Exercise directions — Filter the entries below, keeping every line that has the word "agent".

Input records —

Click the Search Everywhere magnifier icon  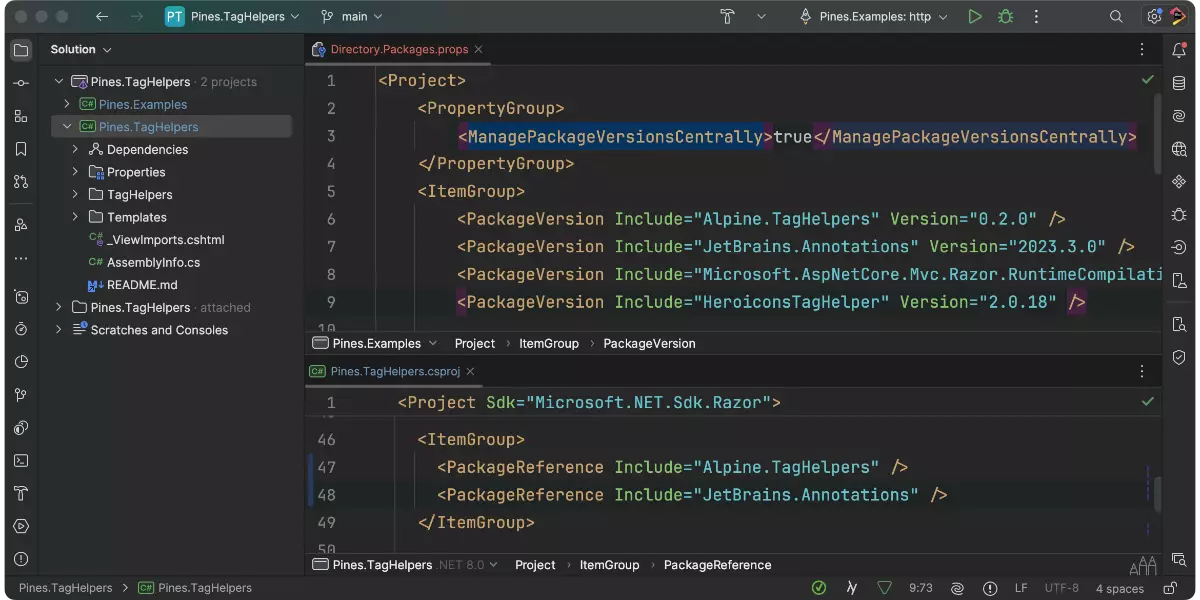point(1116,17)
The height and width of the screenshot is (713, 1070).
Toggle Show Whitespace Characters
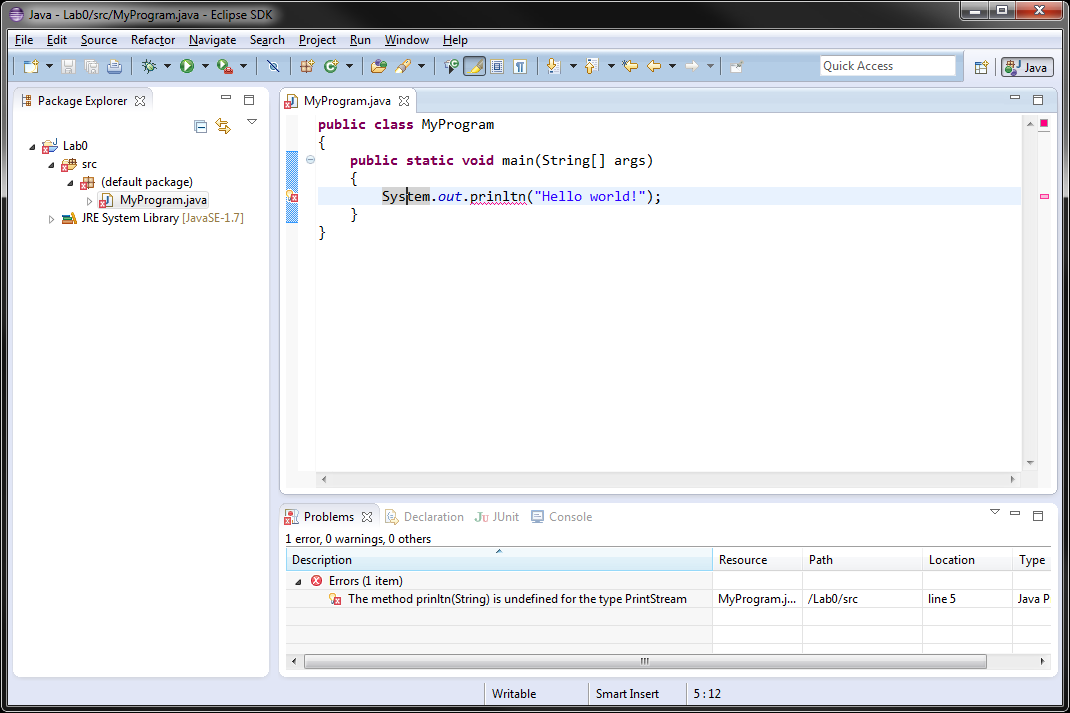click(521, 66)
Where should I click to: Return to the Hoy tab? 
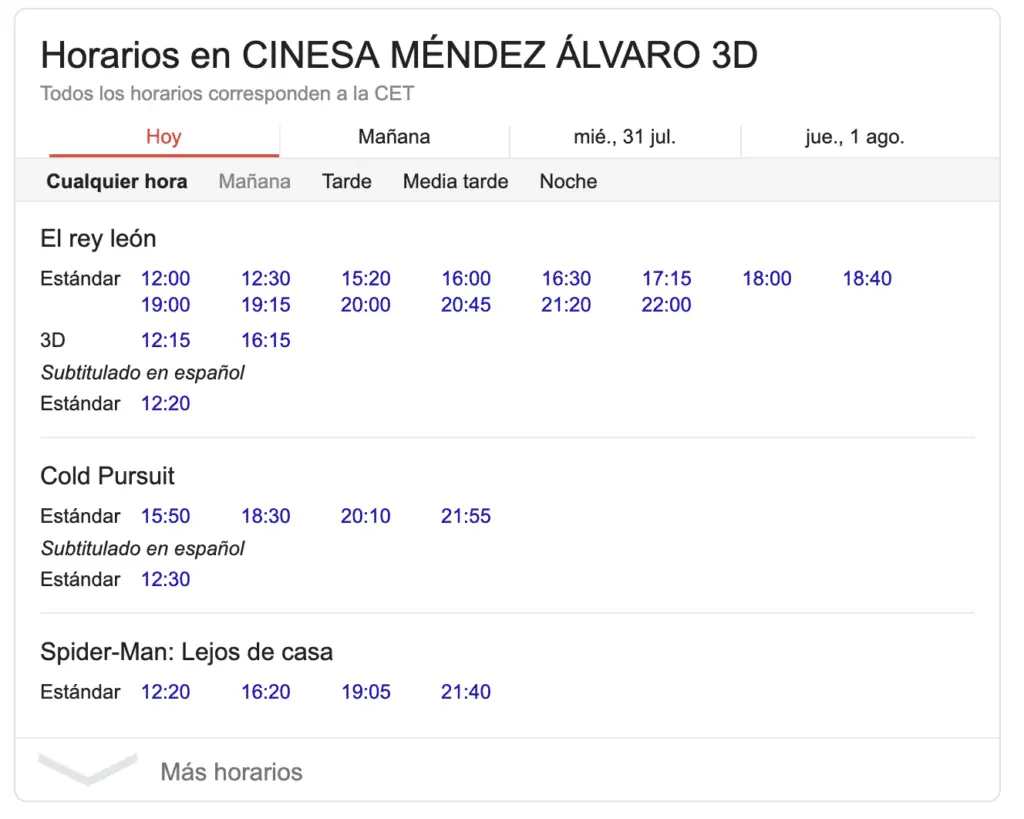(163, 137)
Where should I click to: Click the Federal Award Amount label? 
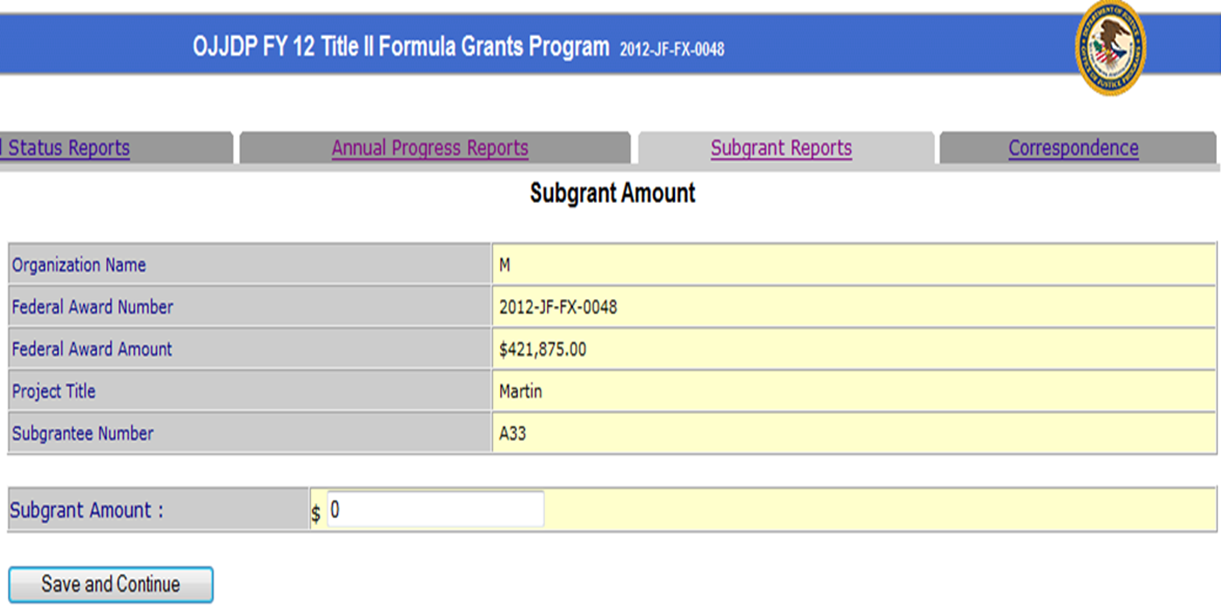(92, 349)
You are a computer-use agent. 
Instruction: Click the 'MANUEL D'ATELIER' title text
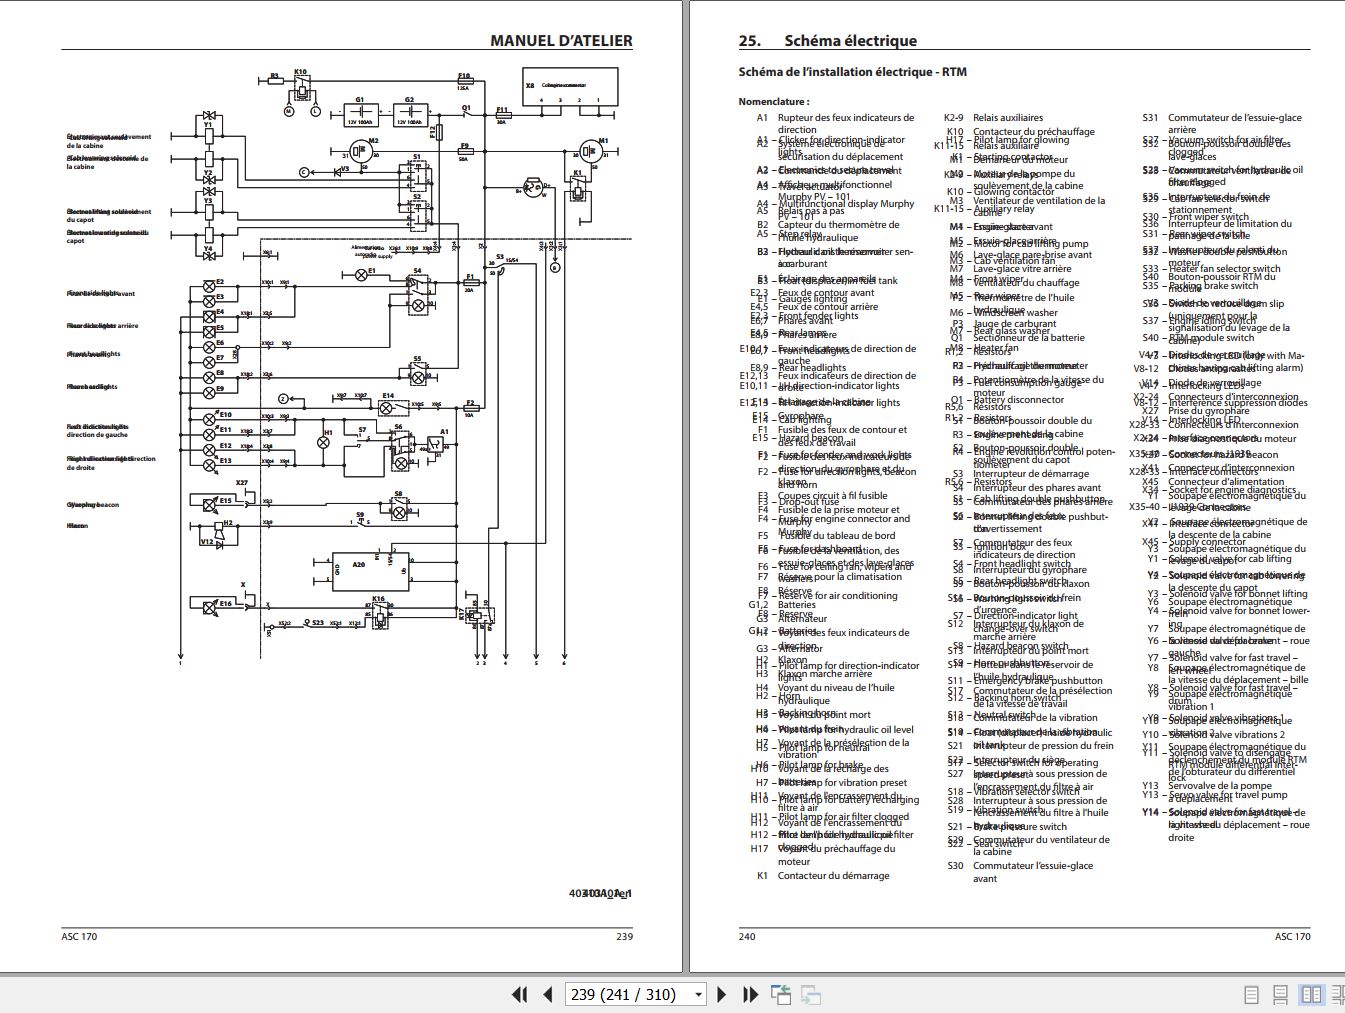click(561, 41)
* * *
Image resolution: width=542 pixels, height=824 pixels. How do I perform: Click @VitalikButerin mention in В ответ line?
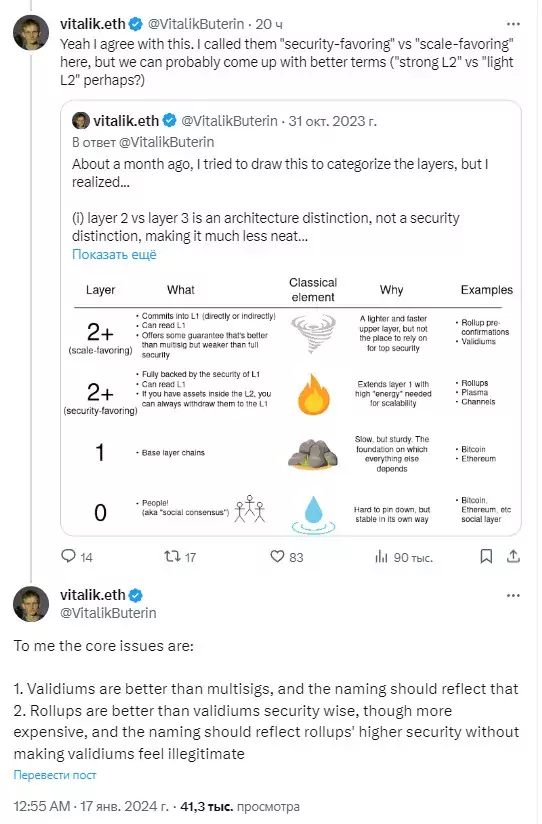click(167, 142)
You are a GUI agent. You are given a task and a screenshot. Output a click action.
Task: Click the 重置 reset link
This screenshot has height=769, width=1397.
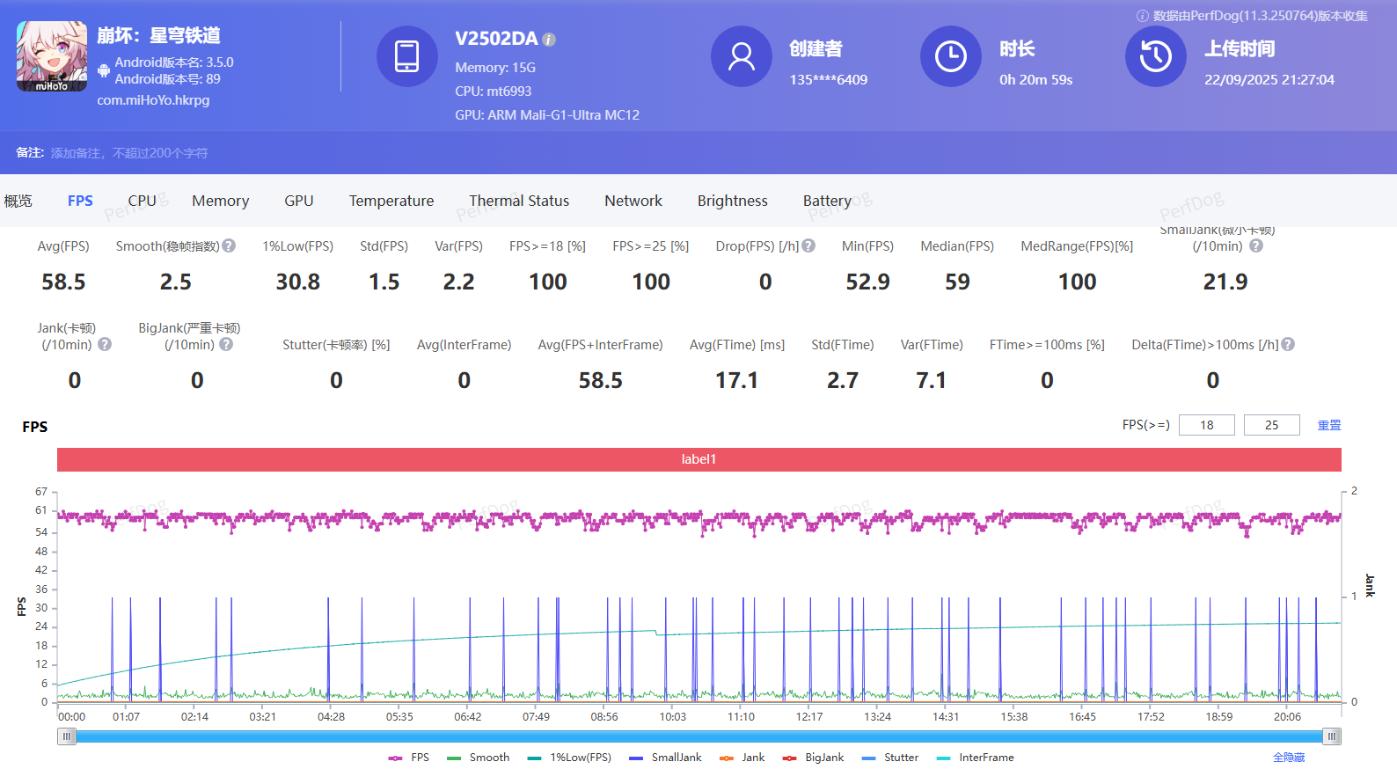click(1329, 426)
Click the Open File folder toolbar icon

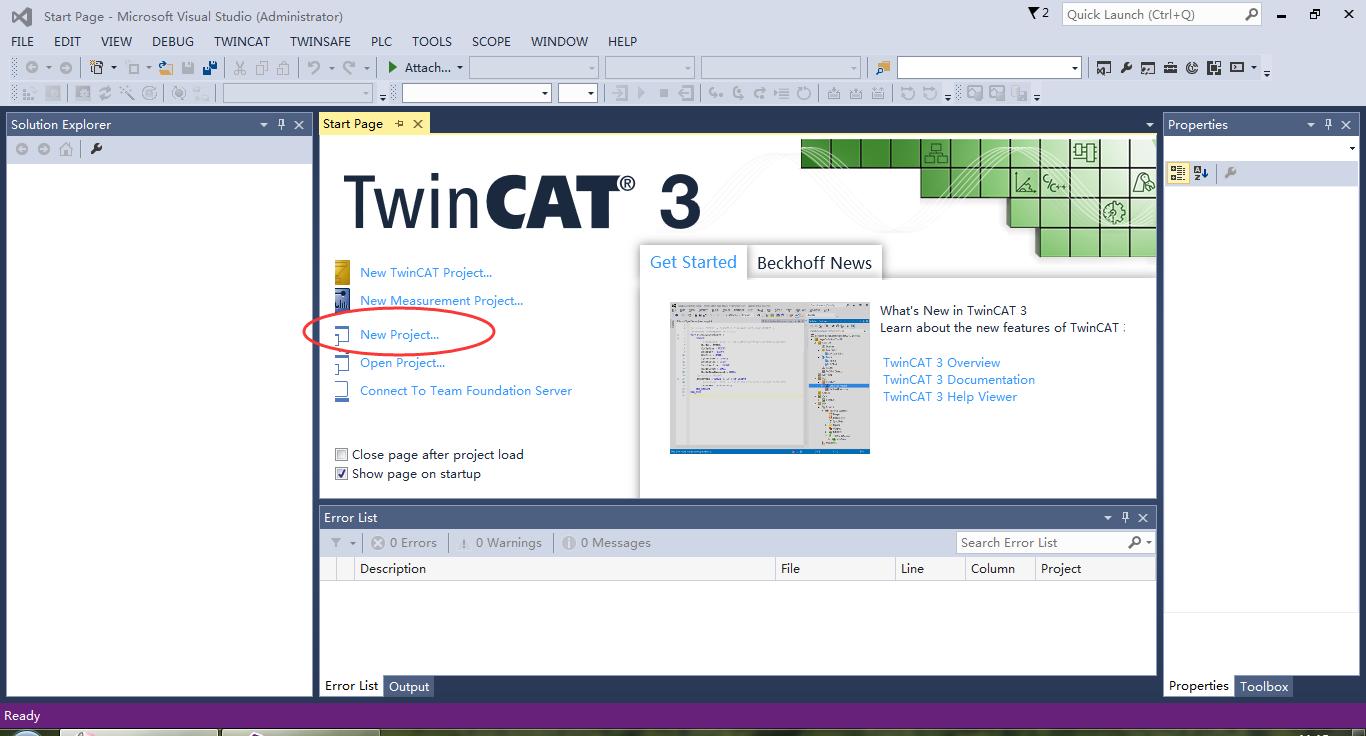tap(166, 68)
...
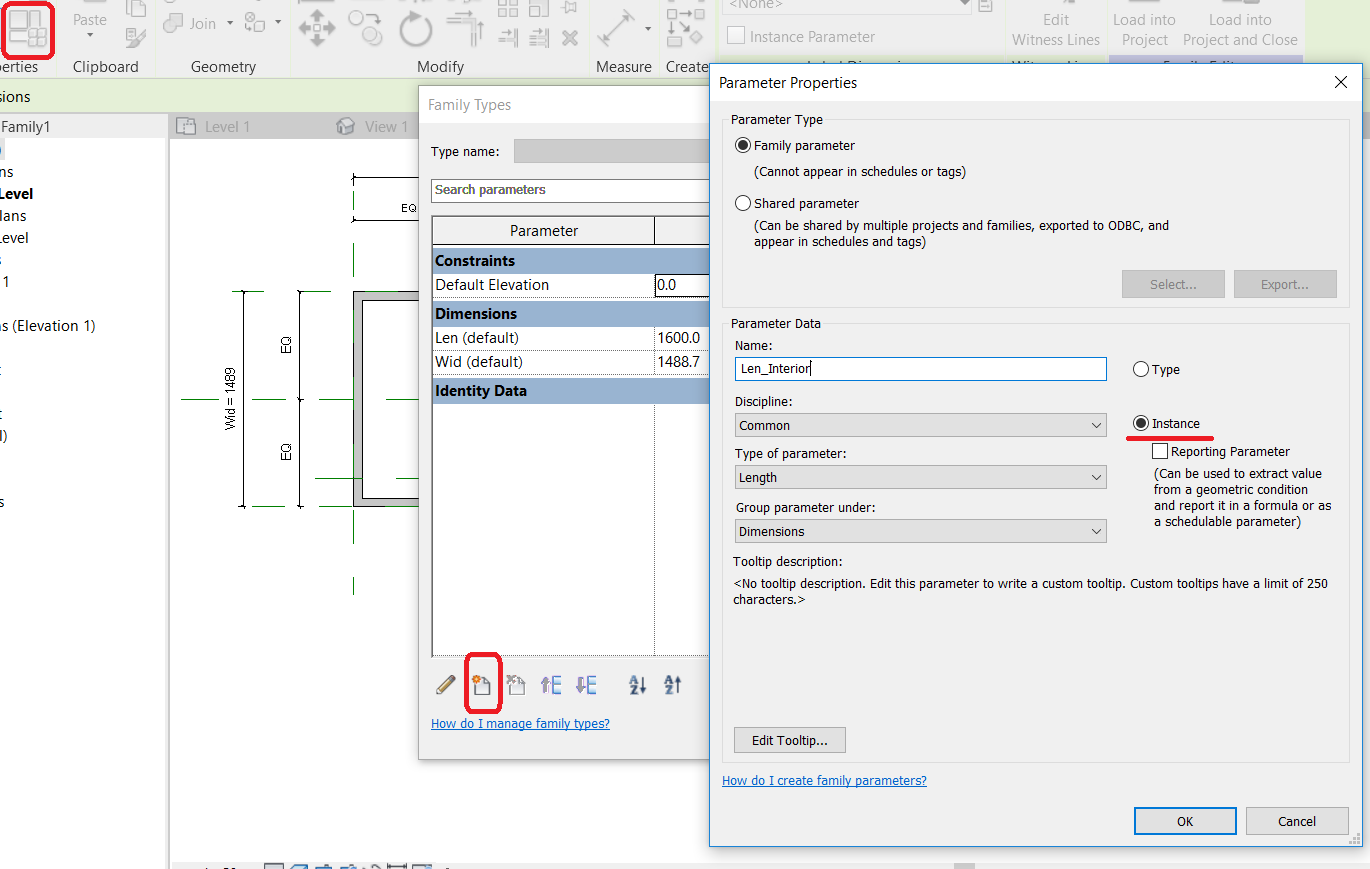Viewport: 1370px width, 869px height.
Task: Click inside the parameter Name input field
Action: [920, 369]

Written solution —
You are a computer-use agent. 
You are a GUI agent. You are given a task and a screenshot. Output a click action.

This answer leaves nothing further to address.